There's a reflex that happens in almost every company when a new hire joins: you pair them with your best person. Your top performer. The one who just gets it. The one whose judgment you trust, whose results speak for themselves.
It feels like the right call. It's almost always the wrong one.
Employee onboarding training doesn't work like most people think it does — and understanding why your best employees make the worst trainers might be the most important shift you make in how you ramp new hires this year.
The Curse of Expertise
There's a well-documented cognitive phenomenon called the "curse of knowledge." Once you know something deeply, it becomes almost impossible to remember what it felt like not to know it. You lose access to the confusion, the gaps, the false assumptions a beginner brings to the table.
Your best employee has been doing their job for three, four, maybe seven years. They've internalized processes so completely that they can't explain them — they just do them. When they try to teach, they skip steps they don't even realize they're skipping. They make intuitive leaps that feel obvious to them and are completely opaque to someone starting from scratch.
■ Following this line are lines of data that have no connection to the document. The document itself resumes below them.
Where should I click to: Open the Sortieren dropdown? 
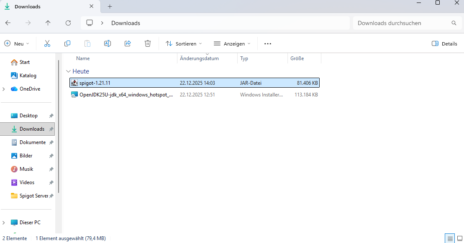tap(184, 43)
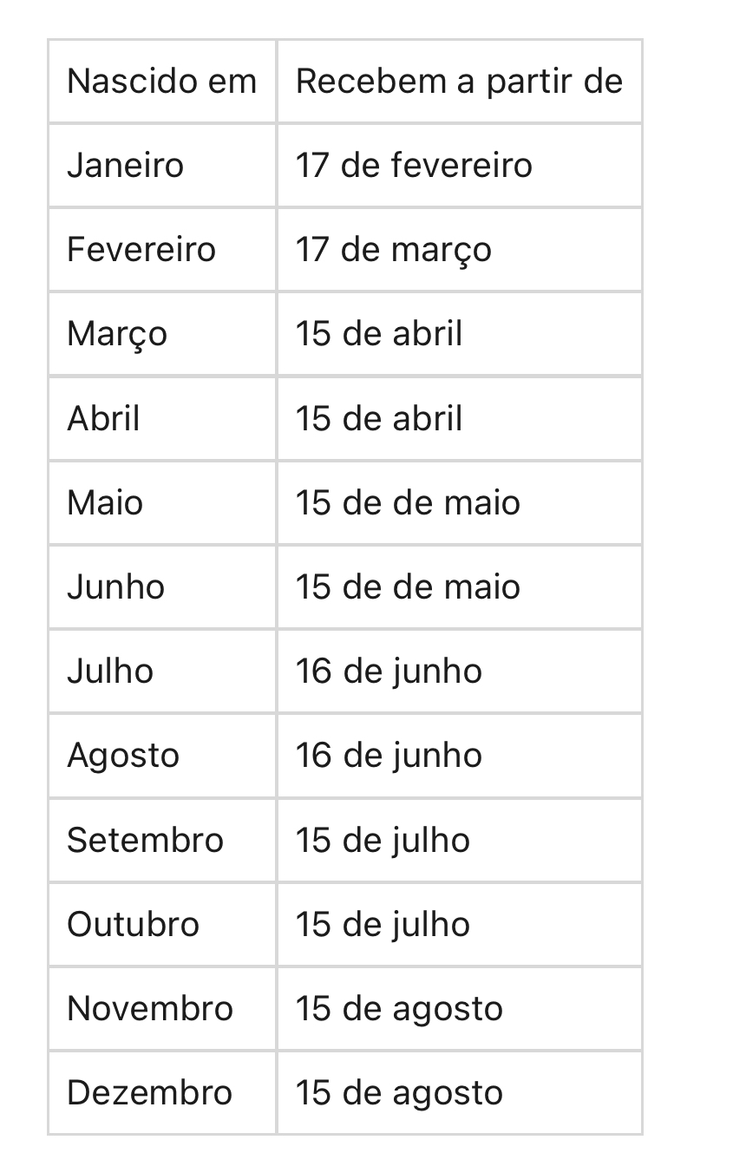Image resolution: width=733 pixels, height=1153 pixels.
Task: Click the 'Abril' month cell
Action: 162,418

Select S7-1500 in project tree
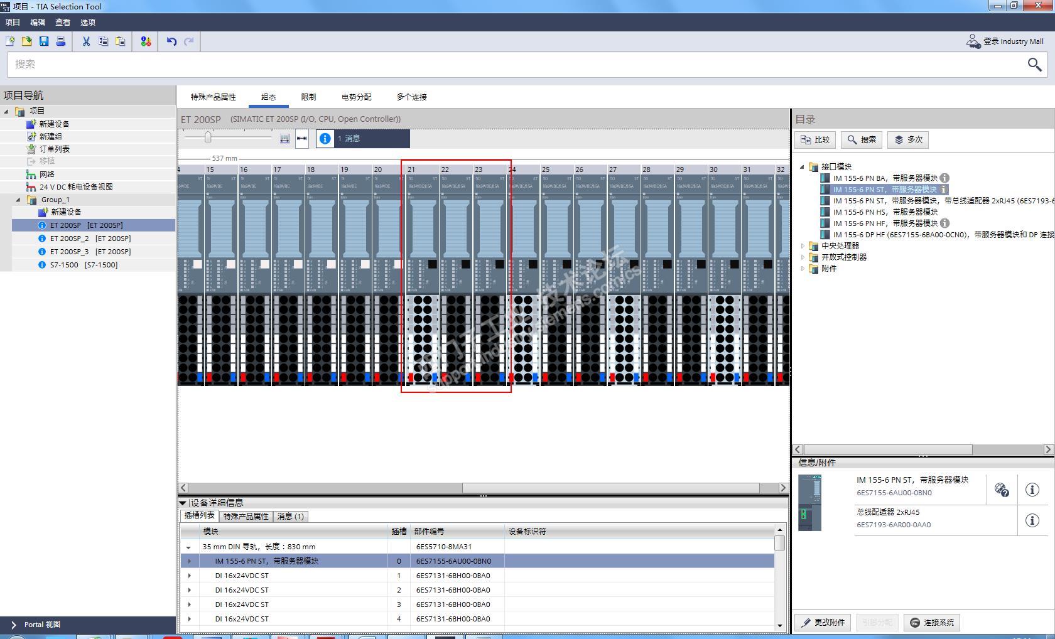65,265
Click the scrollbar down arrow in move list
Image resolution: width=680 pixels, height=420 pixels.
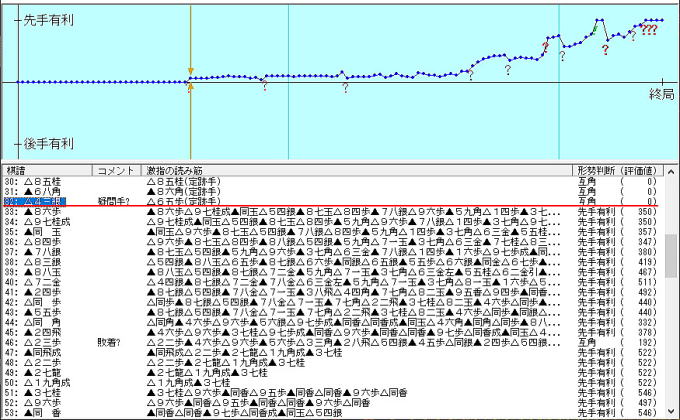(672, 412)
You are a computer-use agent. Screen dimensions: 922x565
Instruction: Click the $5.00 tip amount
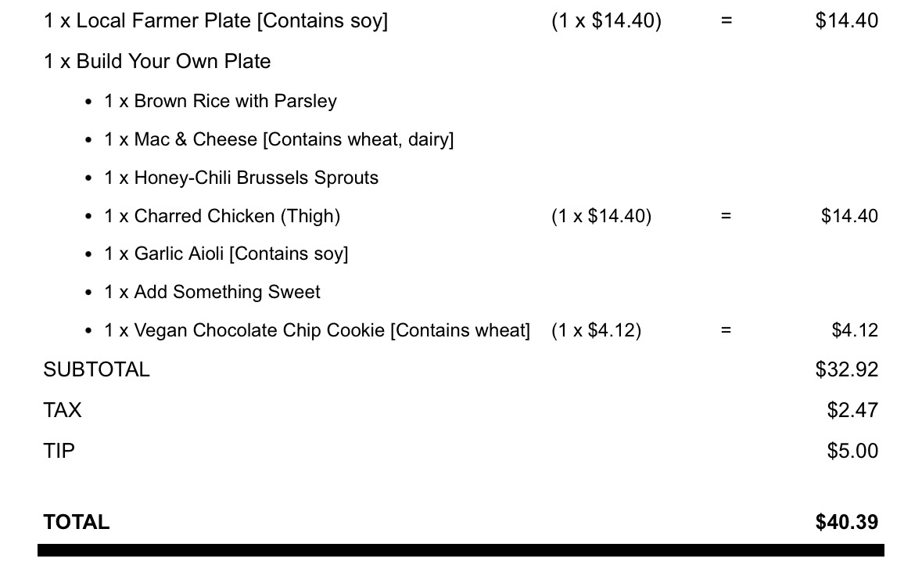coord(852,452)
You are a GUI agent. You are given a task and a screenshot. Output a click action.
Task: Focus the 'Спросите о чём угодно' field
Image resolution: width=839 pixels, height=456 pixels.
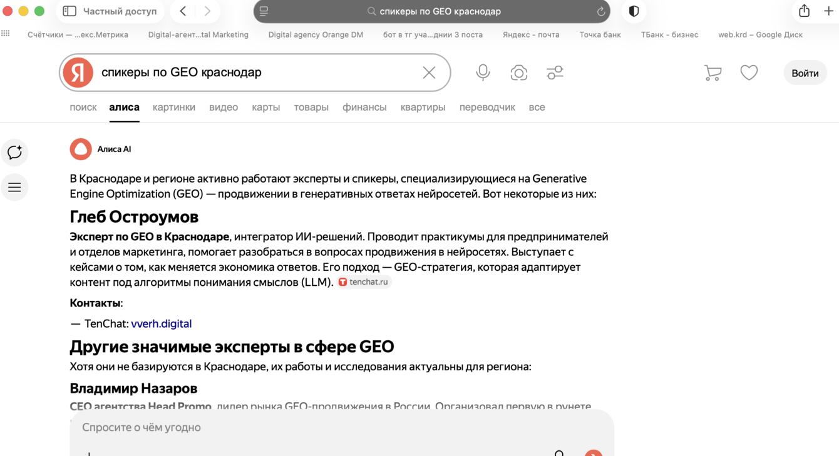(313, 427)
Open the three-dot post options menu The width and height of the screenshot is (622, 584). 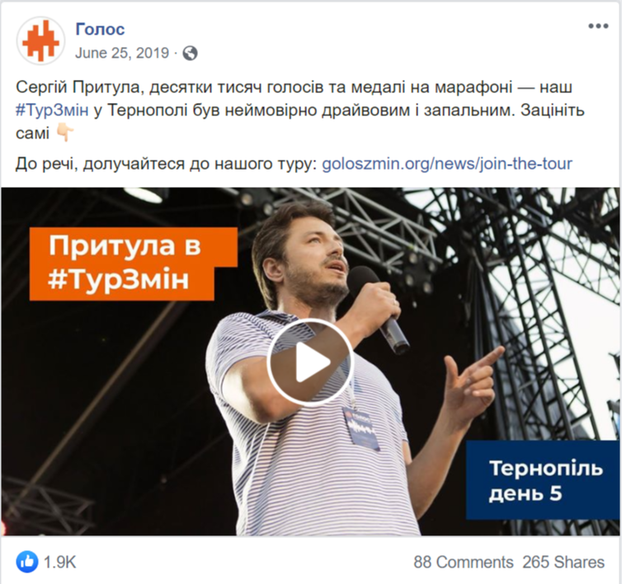[598, 26]

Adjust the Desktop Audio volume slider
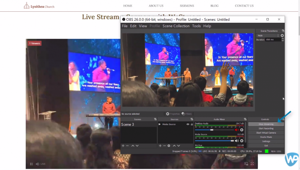212,130
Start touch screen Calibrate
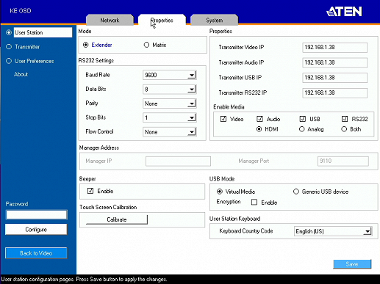This screenshot has height=284, width=380. (x=117, y=219)
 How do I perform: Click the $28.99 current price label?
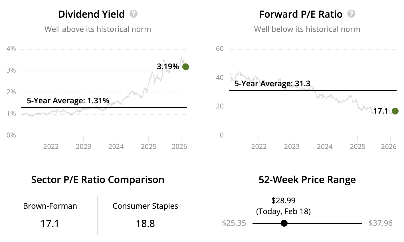283,200
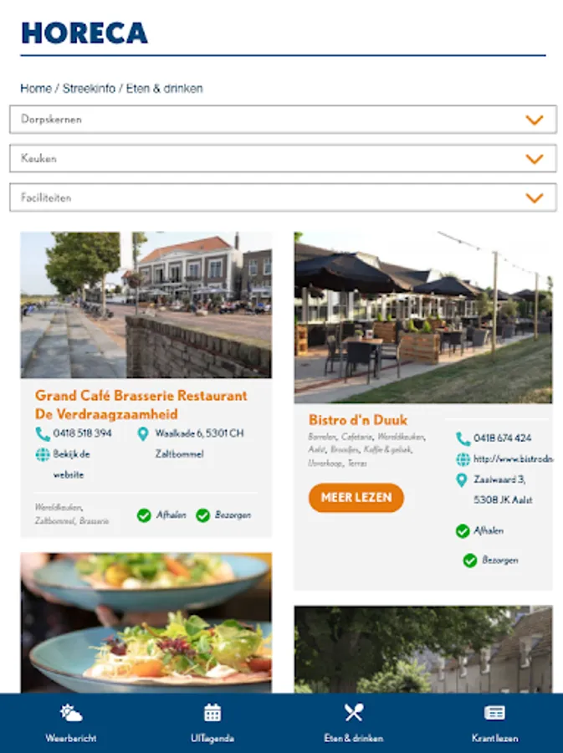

The new hire nods. They don't want to look slow. They file away the confusion to revisit later — except "later" never comes, and the confusion becomes a gap that compounds over months.
High Performers Are Expensive
Here's the business reality no one likes to say out loud: your top performer's time is the most valuable time in your company.
When you pull that person into onboarding duties — shadowing sessions, answer-every-question availability, informal mentorship that bleeds into their whole afternoon — you are making a very expensive trade-off. You're paying star-player rates for a task that is not being done well.
That's not a knock on your best employees. They didn't sign up to be trainers. Most of them don't want to be. They want to do the thing they're actually good at. Dragging them into onboarding without a real system in place isn't just ineffective — it creates resentment, disrupts their output, and doesn't even produce the results you're hoping for.
What Good Employee Onboarding Training Actually Looks Like
The assumption underneath "pair new hires with your best people" is that onboarding is a mentorship problem. It's not. It's a knowledge architecture problem.
The goal of onboarding isn't to transfer one person's intuitions to another person. The goal is to give someone a structured path through the information, processes, relationships, and context they need to do their job independently. Those are very different things.
Good employee onboarding training is:
- Documented, not improvised. The institutional knowledge lives somewhere explicit, not in someone's head.
- Role-specific, not generic. The new Head of Operations doesn't need the same onboarding path as a new SDR.
- Sequenced, not dumped all at once. Information has to arrive in the order it's actually useful.
- Verifiable. There's a way to know whether the new hire actually absorbed it, not just sat through it.
None of those qualities have anything to do with who your best performer is. They're properties of your system.
The Real Job of a Star Performer in Onboarding
Here's how top performers should be involved in onboarding: they should help build the system once, not run the same ad hoc training session fifty times.
Sit down with your best people once — record the sessions, document the playbooks, capture the judgment calls they make and why. Extract the knowledge from their heads and put it somewhere durable. That's a one-time investment that scales. Asking them to repeat it for every new hire is a recurring tax that doesn't.
Once the system exists, your top performers can show up at key inflection points — a 30-day check-in, a project debrief, a specific knowledge transfer session. High-leverage, bounded, purposeful. Not as the default support system for someone who has questions about how to submit expenses.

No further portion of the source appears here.